**STUDY TEXT**.

= Beginning of Section =

Restaurant Review


Sea-wind foam, porcini "soil" and neon-hued gels are part of what Tre Ghoshal, chef/owner of Adara in Montclair, calls "postmodern dining," sometimes known as molecular gastronomy. "It can and should be be witty, provocative sleight of hand," writes Pat Tanner in her review. Does Adara meet that standard? Read her and find out.

If you enjoy dinner-as-theater, you’ll relish what chef/owner Tre Ghoshal terms “postmodern dining” at “the first restaurant of its kind in New Jersey…specializing in molecular gastronomy.” Expect clouds of hickory smoke, smoldering dehydrated vanilla beans, sea-wind foam, porcini soil, neon-hued gels and savory liquid-nitrogen ice creams at his 52-seat BYO, which opened in October. While it’s true that Adara is the first to rely almost exclusively on chemical texturizers and high-tech equipment like centrifuges, immersion circulators, the Anti-Griddle and the Smoking Gun, other New Jersey restaurants have been using these for a while (Elements in Princeton comes to mind). 
Having been a chef at two Montclair restaurants, Market and Nouveau Sushi (both gone), Ghoshal sees Adara (which loosely translates as “love” in Sanskrit) as his inevitable next step. “Our numbers make sense,” he says. “People may want or expect us to close within months, but we’re in this for the long run.”
Ghoshal, 31, has been working in kitchens since he was 14, including in Northern California. “After that, I discovered Paris and Japan, so French fusion provides the foundation for what I do,” he begins. “At the same time, food trends were developing very fast, and although I did not come from molecular gastronomy kitchens, I was learning avant-garde food.” Ghoshal has said repeatedly that he hopes to burst onto the New York restaurant scene and that he’s aiming for Michelin stars.

He is betting on dishes like the Smoking Crudo starter to take him there. It is dramatically presented under a clear glass contraption that, when lifted, emits clouds of smoke that conjure autumn leaves burning. The smoke disappears almost immediately, revealing its central ingredients: a winning combo of wagyu beef carpaccio fanned around a mound of pristine yellowtail hamachi, the beef subdued enough in flavor not to overwhelm the delicate fish. But wait, there’s more! Arrayed around the rim of the plate are four dots of glowing green apple gel. And there’s foam made with peppercorn. We ordered this dish on two occasions, and on one the foam was all bitterness, no flavor. The second time around the bitterness seemed to have been tamed, but still no discernible flavor.

This dish represents a pattern here. The proteins that form the centerpiece are exquisite. Fish and meat are cooked sous vide, resulting in silky textures and enhanced flavor. Thus, black cod in a black lime gastrique and ginger broth is a winner, as is lamb epices, which features a succulent, thick lamb chop on the bone, a decadent goat-cheese fritter and smoky (without actual smoke) baba ganoush. But the lamb dish comes with an affected precursor. Several minutes before the plate arrives, the diner is presented with a pale-gold translucent sheet suspended on an alligator clip and told to let it melt on the tongue. My tablemate who ordered it detected pleasant smoky spices, but any effect disappeared long before the dish materialized.

= End of Section =

**MATERIAL SUPPLIED**.
= Beginning of Section =

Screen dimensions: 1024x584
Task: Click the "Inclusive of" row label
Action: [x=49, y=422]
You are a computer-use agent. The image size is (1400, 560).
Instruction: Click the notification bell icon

= End of Section =
= Beginning of Section =

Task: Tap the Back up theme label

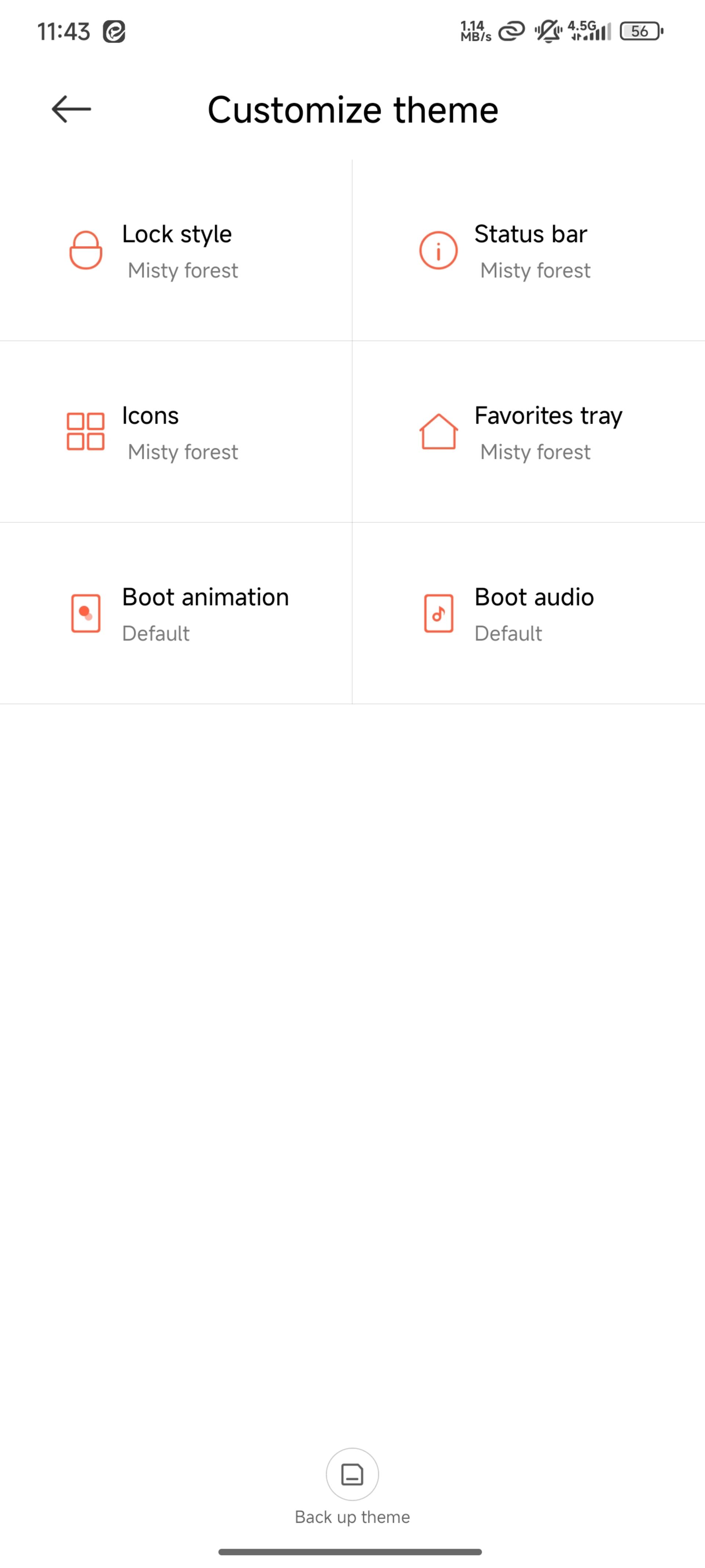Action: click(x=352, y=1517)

= End of Section =
= Beginning of Section =

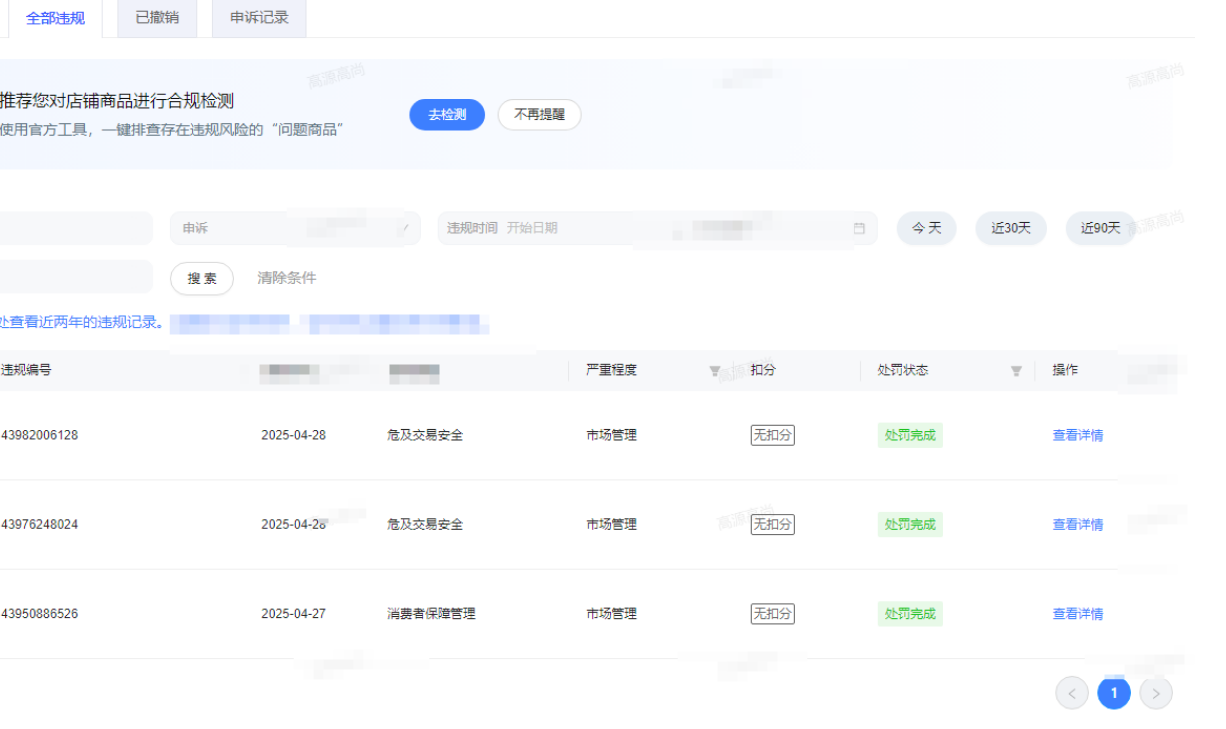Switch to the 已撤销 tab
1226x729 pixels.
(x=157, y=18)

= End of Section =

**QUESTIONS ON THE MATERIAL**.
1: Translate this sentence from the Adara review into Spanish: "The proteins that form the centerpiece are exquisite."
2: Decide whether each statement agrees with the Adara review. Answer yes or no and quote the deciding words.
(a) Adara seats 52 diners.
(b) Ghoshal came from molecular gastronomy kitchens.
(c) The Smoking Crudo was ordered only once.
3: Answer these questions from the Adara review.
(a) What does the name Adara loosely translate as in Sanskrit?
(b) How old is Ghoshal?
(c) In what month did Adara open?

**TASK RESPONSES**.
1: Las proteínas que forman la pieza central son exquisitas.

2:
(a) Yes: "his 52-seat BYO"
(b) No: "although I did not come from molecular gastronomy kitchens"
(c) No: "We ordered this dish on two occasions"

3:
(a) "Love"
(b) 31
(c) October